In this data, count the lines in which "computer" appears and give only that number.

DATA EXCERPTS:
--------

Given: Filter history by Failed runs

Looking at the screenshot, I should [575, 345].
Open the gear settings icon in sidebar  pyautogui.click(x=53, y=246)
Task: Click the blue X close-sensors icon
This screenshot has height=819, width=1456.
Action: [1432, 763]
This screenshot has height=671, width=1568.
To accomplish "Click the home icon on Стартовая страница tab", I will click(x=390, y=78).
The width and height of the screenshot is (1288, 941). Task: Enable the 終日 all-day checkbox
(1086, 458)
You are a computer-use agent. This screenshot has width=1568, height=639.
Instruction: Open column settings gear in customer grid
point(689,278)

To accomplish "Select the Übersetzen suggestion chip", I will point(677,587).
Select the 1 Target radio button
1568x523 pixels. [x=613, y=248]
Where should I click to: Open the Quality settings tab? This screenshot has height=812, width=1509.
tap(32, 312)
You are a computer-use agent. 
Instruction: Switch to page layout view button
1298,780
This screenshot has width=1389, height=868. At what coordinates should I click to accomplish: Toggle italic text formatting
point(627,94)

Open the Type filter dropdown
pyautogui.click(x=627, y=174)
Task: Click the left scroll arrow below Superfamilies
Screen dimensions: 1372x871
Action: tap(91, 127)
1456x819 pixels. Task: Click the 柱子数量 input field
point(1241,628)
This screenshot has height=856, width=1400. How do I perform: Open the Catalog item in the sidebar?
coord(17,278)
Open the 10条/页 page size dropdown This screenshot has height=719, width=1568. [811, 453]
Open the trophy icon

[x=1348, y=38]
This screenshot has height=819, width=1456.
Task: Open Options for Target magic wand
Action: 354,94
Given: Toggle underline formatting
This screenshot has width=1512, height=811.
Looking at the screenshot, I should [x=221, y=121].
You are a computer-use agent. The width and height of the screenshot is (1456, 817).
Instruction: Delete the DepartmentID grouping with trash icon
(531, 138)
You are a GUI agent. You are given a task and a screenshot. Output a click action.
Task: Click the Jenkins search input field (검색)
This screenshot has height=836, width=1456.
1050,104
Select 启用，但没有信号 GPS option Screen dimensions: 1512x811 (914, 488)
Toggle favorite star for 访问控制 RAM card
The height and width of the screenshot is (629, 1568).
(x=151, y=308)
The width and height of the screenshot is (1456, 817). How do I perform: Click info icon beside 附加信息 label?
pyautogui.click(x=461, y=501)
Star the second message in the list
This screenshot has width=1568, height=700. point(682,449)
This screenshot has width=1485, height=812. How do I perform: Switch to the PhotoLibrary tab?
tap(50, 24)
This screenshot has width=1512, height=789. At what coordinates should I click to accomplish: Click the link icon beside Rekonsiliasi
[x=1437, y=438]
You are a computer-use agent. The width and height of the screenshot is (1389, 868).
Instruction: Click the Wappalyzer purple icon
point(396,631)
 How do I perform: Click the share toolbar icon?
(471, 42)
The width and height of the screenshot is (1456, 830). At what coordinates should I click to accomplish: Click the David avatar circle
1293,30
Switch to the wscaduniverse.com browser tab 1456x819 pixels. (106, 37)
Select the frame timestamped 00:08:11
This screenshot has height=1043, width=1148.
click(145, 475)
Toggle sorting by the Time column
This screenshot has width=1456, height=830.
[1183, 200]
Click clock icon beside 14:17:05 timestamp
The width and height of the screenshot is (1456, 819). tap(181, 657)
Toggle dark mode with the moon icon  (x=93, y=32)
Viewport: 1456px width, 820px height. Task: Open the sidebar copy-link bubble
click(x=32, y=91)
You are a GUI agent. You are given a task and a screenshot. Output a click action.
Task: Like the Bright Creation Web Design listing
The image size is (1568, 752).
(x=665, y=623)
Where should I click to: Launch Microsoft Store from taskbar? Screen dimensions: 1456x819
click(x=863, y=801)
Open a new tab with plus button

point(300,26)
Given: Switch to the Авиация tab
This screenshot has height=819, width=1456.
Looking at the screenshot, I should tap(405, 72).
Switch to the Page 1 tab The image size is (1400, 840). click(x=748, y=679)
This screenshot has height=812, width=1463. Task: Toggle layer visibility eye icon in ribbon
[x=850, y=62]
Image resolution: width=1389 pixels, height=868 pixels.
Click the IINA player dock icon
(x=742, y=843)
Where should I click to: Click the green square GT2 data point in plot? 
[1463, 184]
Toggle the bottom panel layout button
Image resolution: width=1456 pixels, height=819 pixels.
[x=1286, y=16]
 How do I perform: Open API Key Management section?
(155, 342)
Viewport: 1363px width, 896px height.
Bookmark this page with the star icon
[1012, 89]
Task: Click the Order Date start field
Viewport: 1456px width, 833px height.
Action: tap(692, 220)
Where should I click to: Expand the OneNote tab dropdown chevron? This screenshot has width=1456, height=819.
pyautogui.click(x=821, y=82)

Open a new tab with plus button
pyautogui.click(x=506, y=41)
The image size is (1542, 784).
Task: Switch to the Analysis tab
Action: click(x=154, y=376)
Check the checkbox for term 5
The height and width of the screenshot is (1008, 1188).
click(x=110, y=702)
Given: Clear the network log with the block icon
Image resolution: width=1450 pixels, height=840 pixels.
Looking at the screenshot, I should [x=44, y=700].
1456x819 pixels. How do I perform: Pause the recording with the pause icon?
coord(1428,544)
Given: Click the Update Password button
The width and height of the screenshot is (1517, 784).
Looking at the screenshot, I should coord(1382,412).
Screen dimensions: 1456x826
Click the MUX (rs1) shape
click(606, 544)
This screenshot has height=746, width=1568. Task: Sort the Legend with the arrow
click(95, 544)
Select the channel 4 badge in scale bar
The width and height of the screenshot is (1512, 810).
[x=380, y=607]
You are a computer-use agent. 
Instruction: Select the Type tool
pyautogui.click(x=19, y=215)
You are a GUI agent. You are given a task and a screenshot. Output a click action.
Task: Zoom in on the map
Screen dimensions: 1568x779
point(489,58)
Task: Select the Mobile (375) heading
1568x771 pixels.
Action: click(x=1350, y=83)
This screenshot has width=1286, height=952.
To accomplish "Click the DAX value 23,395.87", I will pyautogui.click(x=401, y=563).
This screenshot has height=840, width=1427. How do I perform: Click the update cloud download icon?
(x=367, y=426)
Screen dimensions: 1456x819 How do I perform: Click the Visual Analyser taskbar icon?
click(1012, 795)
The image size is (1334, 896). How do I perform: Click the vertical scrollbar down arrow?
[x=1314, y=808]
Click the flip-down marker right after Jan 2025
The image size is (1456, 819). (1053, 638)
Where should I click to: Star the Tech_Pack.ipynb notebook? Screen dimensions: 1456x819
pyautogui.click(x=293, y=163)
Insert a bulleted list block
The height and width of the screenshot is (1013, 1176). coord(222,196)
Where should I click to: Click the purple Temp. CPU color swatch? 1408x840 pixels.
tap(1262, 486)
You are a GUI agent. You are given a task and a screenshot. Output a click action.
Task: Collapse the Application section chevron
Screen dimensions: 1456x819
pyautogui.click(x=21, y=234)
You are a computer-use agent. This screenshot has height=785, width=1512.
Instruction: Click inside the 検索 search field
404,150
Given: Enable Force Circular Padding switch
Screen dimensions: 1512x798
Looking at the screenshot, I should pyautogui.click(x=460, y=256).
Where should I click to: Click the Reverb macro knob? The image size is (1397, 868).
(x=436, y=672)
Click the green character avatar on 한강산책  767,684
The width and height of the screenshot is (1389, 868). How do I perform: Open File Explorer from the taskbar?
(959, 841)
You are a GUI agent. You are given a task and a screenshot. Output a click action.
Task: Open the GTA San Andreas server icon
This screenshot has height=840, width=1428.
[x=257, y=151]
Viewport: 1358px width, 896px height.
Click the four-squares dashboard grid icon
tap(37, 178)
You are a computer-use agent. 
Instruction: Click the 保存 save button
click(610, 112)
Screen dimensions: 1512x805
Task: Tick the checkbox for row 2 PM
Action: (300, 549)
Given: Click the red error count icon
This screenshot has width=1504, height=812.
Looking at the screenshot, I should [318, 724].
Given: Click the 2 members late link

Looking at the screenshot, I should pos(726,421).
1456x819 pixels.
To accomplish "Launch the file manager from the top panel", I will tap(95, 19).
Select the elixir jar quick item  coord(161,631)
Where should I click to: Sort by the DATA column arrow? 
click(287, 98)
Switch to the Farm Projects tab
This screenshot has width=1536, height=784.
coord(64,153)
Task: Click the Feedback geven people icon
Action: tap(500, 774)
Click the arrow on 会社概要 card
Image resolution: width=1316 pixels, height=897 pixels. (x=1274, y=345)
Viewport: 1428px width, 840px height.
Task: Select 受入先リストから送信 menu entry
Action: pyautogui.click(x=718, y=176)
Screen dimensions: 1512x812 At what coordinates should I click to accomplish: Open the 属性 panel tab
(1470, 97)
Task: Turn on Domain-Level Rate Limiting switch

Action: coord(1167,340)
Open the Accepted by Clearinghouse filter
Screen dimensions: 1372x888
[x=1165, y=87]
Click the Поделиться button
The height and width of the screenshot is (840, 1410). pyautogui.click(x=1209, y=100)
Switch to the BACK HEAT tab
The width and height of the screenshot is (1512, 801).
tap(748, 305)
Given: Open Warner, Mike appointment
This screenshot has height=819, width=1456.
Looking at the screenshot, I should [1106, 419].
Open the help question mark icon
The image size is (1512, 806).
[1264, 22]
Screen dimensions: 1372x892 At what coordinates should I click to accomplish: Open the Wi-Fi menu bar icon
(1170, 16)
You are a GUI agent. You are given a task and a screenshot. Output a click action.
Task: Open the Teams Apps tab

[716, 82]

--------

RESPONSE TO THIS TASK: 7